What Happens to the Family Business in a Minnesota Divorce?

July 6, 2023

By Johnson/Turner Legal

What Happens to the Family Business in a Minnesota Divorce?

July 6, 2023

By Johnson/Turner Legal

You built your family business intending to provide for yourself, your spouse, and your children. The plan was to run it until you both retired, at which point you would pass it on to another family member. This wasn’t a bad plan, but it didn’t account for your relationship with your spouse turning south.

Now, you are facing a divorce and worrying about what will happen to the business that you run with your soon-to-be ex-spouse. Who will gain possession of the business, and can you still pass it down to your children? Will you have to sell the business? Our experienced divorce lawyers are here to answer these questions and more.

Minnesota Divorce Law

Under Minnesota law, marital assets are divided equitably between divorcing parties unless you have a valid prenuptial agreement or a postnuptial contract in place at the time of the divorce.

However, an asset like a family business often can’t be divided in half in any way that will allow the business to continue to be profitable. Even if this is true for you, remember that all is not lost. The court has several options for fairly assigning ownership of a family business.

A Divorce on Good Terms

The best-case scenario is one where you and your future ex no longer wish to be part of a romantic relationship but remain friends. In this situation, you may not need to meaningfully split up the family business.

You and your ex-spouse will each retain a 50% ownership stake in the business and continue to run it the same way it was run before. The only difference is that instead of all profits going to your joint account, you split the proceeds. This is the least disruptive possibility. It also increases the likelihood that you will pass the business on to your children.

Unfriendly Divorces

In an unfriendly divorce, continuing to run the business together is probably not an option. When this happens, the courts will need to determine how much of the business is joint property.

In other words, the court will evaluate whether the business was started before or after the marriage. If started before the marriage began, whichever party owned the business beforehand may independently have a non-marital interest in the business.

In this case, the court will likely grant ownership to the original owner. If you are the original owner, you may need to pay your ex-spouse for the value of their share of the business, though.

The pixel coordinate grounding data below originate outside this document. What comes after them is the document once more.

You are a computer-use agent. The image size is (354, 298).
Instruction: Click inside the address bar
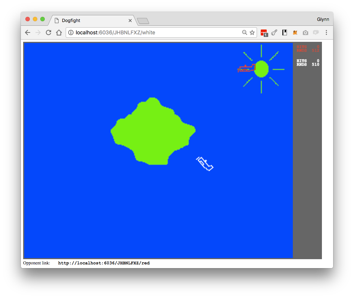click(x=149, y=32)
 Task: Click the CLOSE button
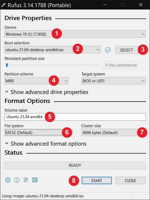130,180
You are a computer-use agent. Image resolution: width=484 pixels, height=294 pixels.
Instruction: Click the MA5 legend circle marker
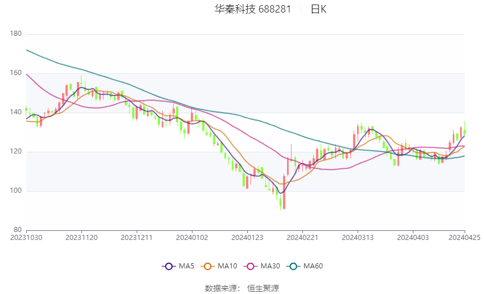click(x=168, y=266)
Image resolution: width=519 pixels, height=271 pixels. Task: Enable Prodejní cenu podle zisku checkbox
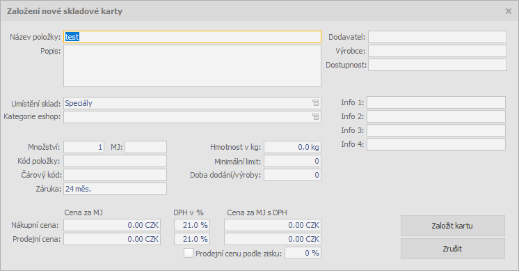point(189,253)
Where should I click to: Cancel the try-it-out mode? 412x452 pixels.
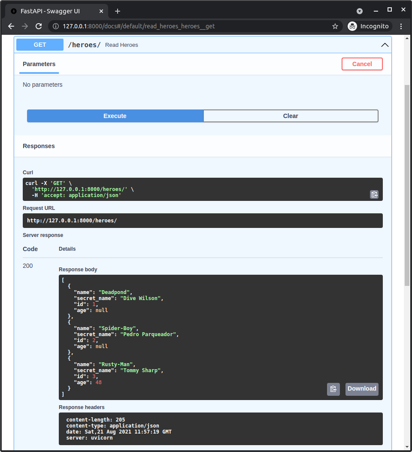362,64
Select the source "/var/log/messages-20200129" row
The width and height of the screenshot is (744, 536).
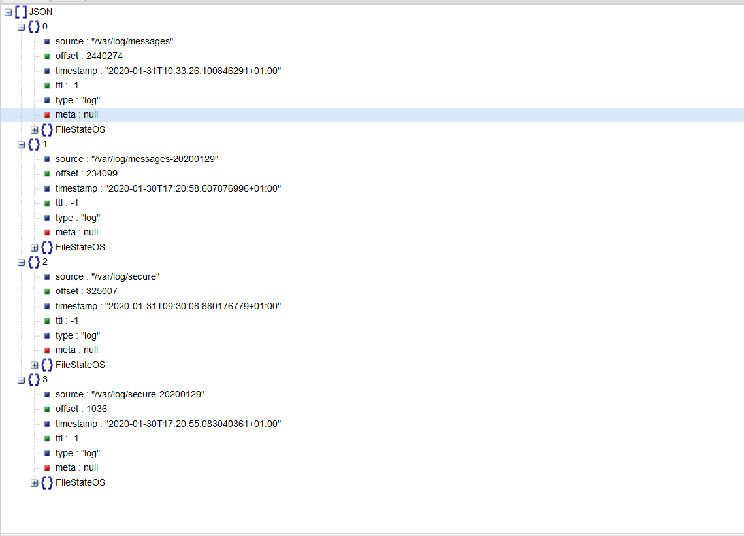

Because your assets were managed during the marriage, your ex-spouse probably has some stake in the business.

The courts and your divorce lawyer will attempt to determine the precise value that your ex-spouse is due. Then, your ex will be granted additional assets from your divorce or you will have an equalizer payment due to them to balance the scales.

The other possibility is that the business was started during your marriage. In these instances, it is considered marital property, meaning your spouse legally owns half of it. If you want to own it fully after the divorce, you will have to pay your ex-spouse half the value of the business.

If you can’t afford this from personal funds or divorce assets, your divorce lawyer might be able to negotiate a payment plan. Typically, the courts will support this because judges often prefer to keep family businesses in the family.

Selling the Business

If neither owner wishes to continue to run the business, you can choose to sell. Selling your business makes it easy to split the assets, but it does prevent you from passing it down to later generations (unless you sell it to a family member).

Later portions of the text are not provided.